对因果推断的三重采样 (Heteroscedasticity-aware sample trimming for causal inference)

A popular method for variance reduction in observational causal inference is propensity-based trimming, the practice of removing units with extreme propensities from the sample. This practice has theoretical grounding when the data are homoscedastic and the propensity model is parametric (Yang and Ding, 2018; Crump et al. 2009), but in modern settings where heteroscedastic data are analyzed with non-parametric models, existing theory fails to support current practice. In this work, we address this challenge by developing new methods and theory for sample trimming. Our contributions are three-fold: first, we describe novel procedures for selecting which units to trim. Our procedures differ from previous work in that we trim not only units with small propensities, but also units with extreme conditional variances. Second, we give new theoretical guarantees for inference after trimming. In particular, we show how to perform inference on the trimmed subpopulation without requiring that our regressions converge at parametric rates. Instead, we make only fourth-root rate assumptions like those in the double machine learning literature. This result applies to conventional propensity-based trimming as well and thus may be of independent interest. Finally, we propose a bootstrap-based method for constructing simultaneously valid confidence intervals for multiple trimmed sub-populations, which are valuable for navigating the trade-off between sample size and variance reduction inherent in trimming. We validate our methods in simulation, on the 2007-2008 National Health and Nutrition Examination Survey, and on a semi-synthetic Medicare dataset and find promising results in all settings.

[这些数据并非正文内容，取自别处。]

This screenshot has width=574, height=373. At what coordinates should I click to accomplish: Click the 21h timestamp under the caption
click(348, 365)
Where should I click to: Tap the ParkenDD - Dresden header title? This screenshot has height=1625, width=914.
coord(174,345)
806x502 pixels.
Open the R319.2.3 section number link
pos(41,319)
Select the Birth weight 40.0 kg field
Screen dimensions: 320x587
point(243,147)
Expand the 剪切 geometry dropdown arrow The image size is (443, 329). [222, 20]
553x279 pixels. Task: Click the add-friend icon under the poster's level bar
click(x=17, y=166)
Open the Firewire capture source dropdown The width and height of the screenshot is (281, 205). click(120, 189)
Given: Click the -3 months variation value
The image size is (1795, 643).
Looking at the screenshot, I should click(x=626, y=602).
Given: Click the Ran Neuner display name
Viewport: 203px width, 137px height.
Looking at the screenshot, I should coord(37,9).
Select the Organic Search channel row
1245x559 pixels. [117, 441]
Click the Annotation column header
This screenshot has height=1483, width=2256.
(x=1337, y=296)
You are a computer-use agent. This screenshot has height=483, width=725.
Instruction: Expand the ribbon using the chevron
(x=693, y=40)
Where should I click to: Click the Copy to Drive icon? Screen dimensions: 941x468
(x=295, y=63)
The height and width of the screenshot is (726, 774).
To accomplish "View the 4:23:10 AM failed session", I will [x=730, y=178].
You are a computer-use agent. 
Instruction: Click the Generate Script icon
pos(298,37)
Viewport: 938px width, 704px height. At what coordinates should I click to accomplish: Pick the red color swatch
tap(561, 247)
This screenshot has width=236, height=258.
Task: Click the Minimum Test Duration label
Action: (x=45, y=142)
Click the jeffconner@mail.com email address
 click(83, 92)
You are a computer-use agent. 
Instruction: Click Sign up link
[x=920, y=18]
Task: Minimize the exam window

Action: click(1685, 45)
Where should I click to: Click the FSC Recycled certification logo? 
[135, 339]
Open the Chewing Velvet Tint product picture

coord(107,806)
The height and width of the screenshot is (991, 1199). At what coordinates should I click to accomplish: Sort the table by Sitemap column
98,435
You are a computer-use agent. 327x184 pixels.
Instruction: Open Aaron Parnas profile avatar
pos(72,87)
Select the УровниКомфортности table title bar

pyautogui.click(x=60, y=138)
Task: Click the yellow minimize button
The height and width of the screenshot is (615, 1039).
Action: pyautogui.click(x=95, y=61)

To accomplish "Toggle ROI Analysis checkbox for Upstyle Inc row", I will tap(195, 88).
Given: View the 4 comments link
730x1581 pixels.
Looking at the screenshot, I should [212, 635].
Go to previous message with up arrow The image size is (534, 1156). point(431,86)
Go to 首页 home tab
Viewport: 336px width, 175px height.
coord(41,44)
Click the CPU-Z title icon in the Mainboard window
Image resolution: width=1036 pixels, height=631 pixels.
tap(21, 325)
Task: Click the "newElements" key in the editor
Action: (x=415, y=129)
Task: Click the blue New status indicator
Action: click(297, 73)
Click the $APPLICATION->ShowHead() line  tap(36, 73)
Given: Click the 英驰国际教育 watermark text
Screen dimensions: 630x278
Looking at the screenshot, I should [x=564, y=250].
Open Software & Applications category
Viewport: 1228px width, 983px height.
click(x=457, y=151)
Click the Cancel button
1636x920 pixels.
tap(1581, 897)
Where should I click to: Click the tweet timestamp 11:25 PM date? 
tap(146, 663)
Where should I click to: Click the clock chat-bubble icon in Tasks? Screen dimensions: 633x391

翻译：减少观测因果推断差异的流行方法,是基于偏差的三角法,即将具有极端倾向的单位从抽样中剔除的做法。当数据具有同质性时,这种做法具有理论依据,而偏差模型则是参数性(Yang和Ding,2018年;Crump等人,2009年),但在现代环境下,以非参数模型分析偏差性数据时,现有理论不能支持当前的做法。在这项工作中,我们通过为抽样的三角法制定新方法和理论来应对这一挑战。我们的贡献有三重:首先,我们描述选择哪些单位进行修整的新程序。我们的程序不同于以往的工作,因为我们不仅修整有小偏差的单位,而且还修整有极端条件性差异的单位。第二,我们提供了新的理论保证,用非参数性模型性数据性数据性分析,特别是我们如何在三重子人口群中进行推断,而不需要我们的回归以等值率为中心。相反,我们所做的四重比率假设与双机学习文献中的数据性定序的定序结构,最后,我们提出的是常规的三重度计算方法。